Thursday 19 February 2015

The mayor’s planned estate regeneration schemes will cost London 8,296 social rented homes

Every time you see the mayor launching an estate regeneration scheme, bear in mind that it will actually reduce the amount of genuinely affordable housing

Mayors and councils have been misleading Londoners for years about affordable housing. When they boast about building new homes, they don’t mention that for every ten homes that have built in the past decade, one has been knocked down and four have been sold through Right to Buy.

I’ve long supported campaigns against the unnecessary demolition of council estates like the Heygate in Elephant & Castle, the Carpenters in Stratford, the Gibbs Green and West Kensington estates in Earl’s Court.

These are knocked down in order to ‘regenerate’ the area, but have been vigorously opposed by tenants and leaseholders, and by a growing movement that came together to march on City Hall on 31 January.

Last week the London Assembly’s Housing Committee, which I chair, published a landmark report taking stock of all these estate regeneration schemes.

Shockingly, we found that the schemes would result in a net loss of 8,296 social rented homes. Every time you see the mayor launching an estate regeneration scheme, bear that in mind. He is probably launching a scheme that will actually reduce the amount of genuinely affordable housing.

On Monday, the Radical Housing Network will march on City Hall again for the Assembly’s budget meeting. It’s our last chance to amend or reject the mayor’s budget for 2015-16, and they want to ‘block the budget‘.

At the first budget meeting, Jenny Jones and I proposed that the mayor put £8.5 million into establishing a Community Estate Renewal Unit, helping tenants and leaseholders to transfer their estate into new Community Land Trusts.
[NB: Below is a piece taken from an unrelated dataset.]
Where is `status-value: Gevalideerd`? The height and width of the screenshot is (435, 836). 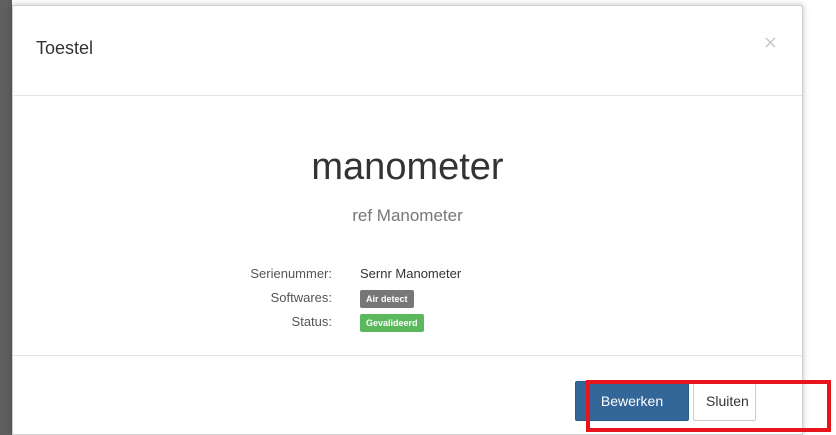 status-value: Gevalideerd is located at coordinates (392, 323).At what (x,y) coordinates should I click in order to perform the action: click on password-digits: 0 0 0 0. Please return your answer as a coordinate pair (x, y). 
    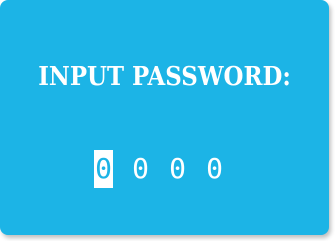
    Looking at the image, I should click on (159, 170).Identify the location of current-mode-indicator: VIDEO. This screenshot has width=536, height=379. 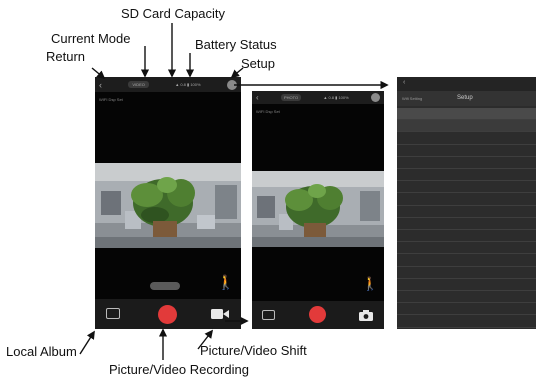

The money would pay for a small dedicated delivery team and a large grant scheme to help tenants and residents develop business plans and undertake detailed technical work to refurbish and increase the amount of social housing on their estates along with an increased provision of intermediate and market homes.

Sadly, no other group supported our amendment. On Monday we can try to gain consensus for other changes. But the Assembly currently has no powers to amend the capital budget even though, in terms of housing, that’s where we would like to see major changes in direction. I want the mayor to put more emphasis on social housing and less on intermediate so-called ‘affordable housing.’

So as much as I support the aims of the Radical Housing Network, we are powerless to block the mayor’s capital budget, with all its plans to demolish more council housing and replace it with much less affordable homes.

A progressive mayor could be using their housing investment and planning powers to ensure a much more socially just direction. They could also be lobbying government and making the case for things that are not within City Hall’s control – like lobbying for the government cuts in the housing grant to be reversed, for devolution of tax-raising powers to London to fund more social housing, for rent controls, for tighter restrictions on investors, and so on.

On Monday I’ll again make the case for this change in direction. But until the London Assembly gains powers over the mayor’s capital budget, we’ll not have the chance to block his housing plans.